12 November, 2015
I want to begin by thanking the Government of Malta for hosting this important gathering of leaders from Europe and Africa. By our very presence here together we are acknowledging our shared responsibility and our shared commitment to work together to address the current migration crisis.
Migration is the story of human development; it is the essential thread to be found in both African and European history. Ireland’s own history and our global diaspora tells our story as an emigrant people, while at the same time, contemporary Ireland is enriched by the many immigrants that are contributing to Ireland’s present and future.
It is so important in coming together today, at this time of crisis, when lives are being lost and endangered; when organised criminal gangs are exploiting vulnerable people; when Governments are struggling to cope with the scale of humanitarian need on a daily basis; that we not lose sight of the positive role that migration has played in our past and can continue to play in our future.
It is crucial that all the countries gathered here work together in solidarity and mutual respect to bring the current migration crisis under control. It is only in managing and regulating the situation, working together, that we can ensure that the real and lasting development benefits of migration can be achieved.
When migration is well-managed it has the potential to bring real and lasting developmental benefits to countries of both origin and destination. In this regard we welcome the inclusion in the post-2015 Sustainable Development Goals of a target for all UN member states on facilitating orderly, safe, regular and responsible migration.
Ireland is proud of the role we played as co-Chair with Kenya, in the negotiations on the Sustainable Development Goals, and in focussing here today on the migration aspects, it is important that we all re-affirm the imperative of working together to achieve all of these goals.
Ireland fully recognises how important it is for Europe to engage constructively and in a spirit of partnership and equality with countries of origin and transit. We live in an increasingly inter-dependent world, a world in which mobility is a simple fact of life. It is only by working together that we will be able to face up to the challenges of migration and take advantage of the possibilities that it offers.
We believe that the Declaration and Action Plan that we are adopting at this Summit are a substantive and necessary response to the current crisis. Ireland takes the position that tackling the migration crisis has to also include comprehensive longer term solutions that address the causes of irregular migration further upstream. The Trust Fund that we are launching will provide additional, targeted resources to make our commitments operational and effective, and I am pleased to announce that Ireland is contributing 3 million euro to the Trust Fund.

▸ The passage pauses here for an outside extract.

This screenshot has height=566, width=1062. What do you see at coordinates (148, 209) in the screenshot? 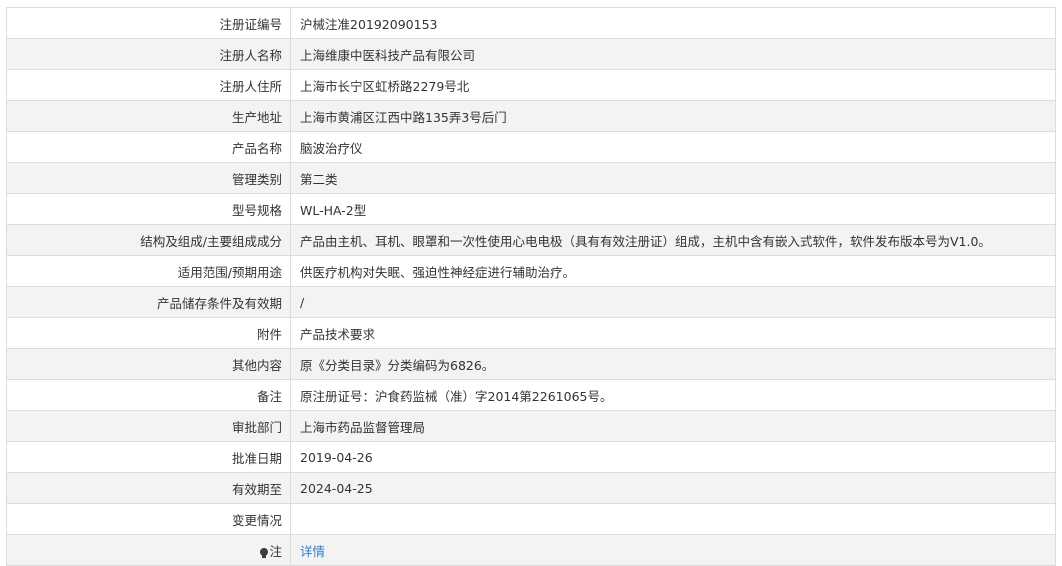
I see `row-label: 型号规格` at bounding box center [148, 209].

We see the Trust Fund as a key element of the EU contribution to tackling the root causes of instability, forced displacement and irregular migration in the North, East and West African Regions. Our contribution to the Trust Fund is in addition to over 41 million euro that Ireland will have contributed to the international humanitarian response to the current crisis by the end of 2015.
Ireland has many historic links with a number of African countries particularly in the educational field. More than 40% of our overseas development aid, 250 million euros in 2014, is allocated to Africa and it will continue to be a key region for us.

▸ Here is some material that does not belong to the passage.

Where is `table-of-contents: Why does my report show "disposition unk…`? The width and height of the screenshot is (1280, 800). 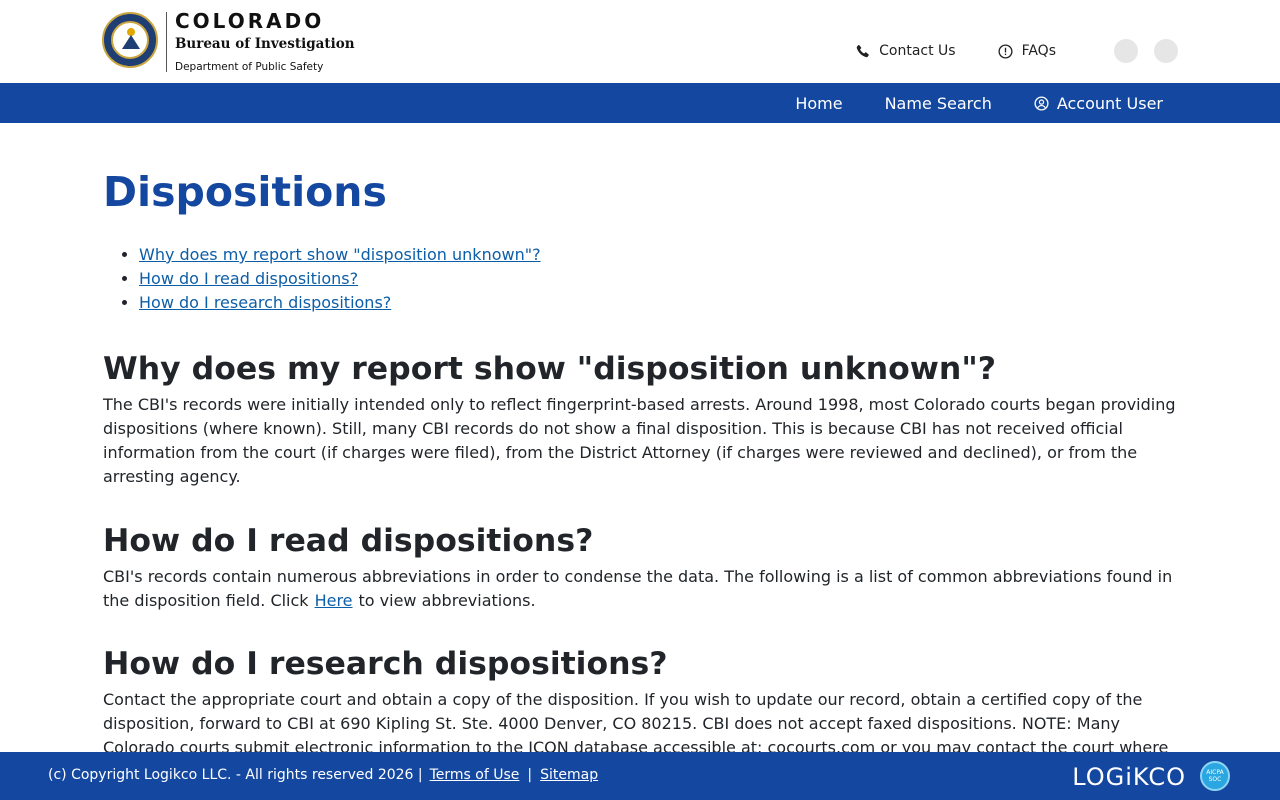 table-of-contents: Why does my report show "disposition unk… is located at coordinates (643, 279).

Ireland has also taken part in the efforts to save lives in the Mediterranean and we are very proud that our Naval service have rescued over 8000 people in the course of this year. We must all work together to stop the people smugglers and the organised criminal gangs that are exploiting these vulnerable people and putting so many lives at risk. It is incumbent on all of us to live up to our humanitarian obligations and commitments, including by making special efforts to protect children, women and other vulnerable migrants and refugees.
Development remains at the heart of these efforts and achieving the Sustainable Development Goals is the surest way to tackle the long-term root causes of irregular migration. Agreed strategies and actions to end hunger, reduce poverty and sustain our environment, are critical to achieving long term solutions. A comprehensive and coherent approach also requires conflict prevention and conflict resolution to succeed in addressing the many conflicts that are destabilising so many countries in our shared neighbourhood. Underlining all of these actions is the promotion and protection of human rights which provide the bedrock for functioning democracy and a thriving society.
We believe strongly that it is only by working in a spirit of equality and partnership with countries of origin and transit in Africa that long term solutions will be found. Today’s Summit is a statement of serious intent and commitment on all of our part. In the days and weeks ahead, follow through in implementing our Action plan in a fair and balanced way should enable significant progress to be made.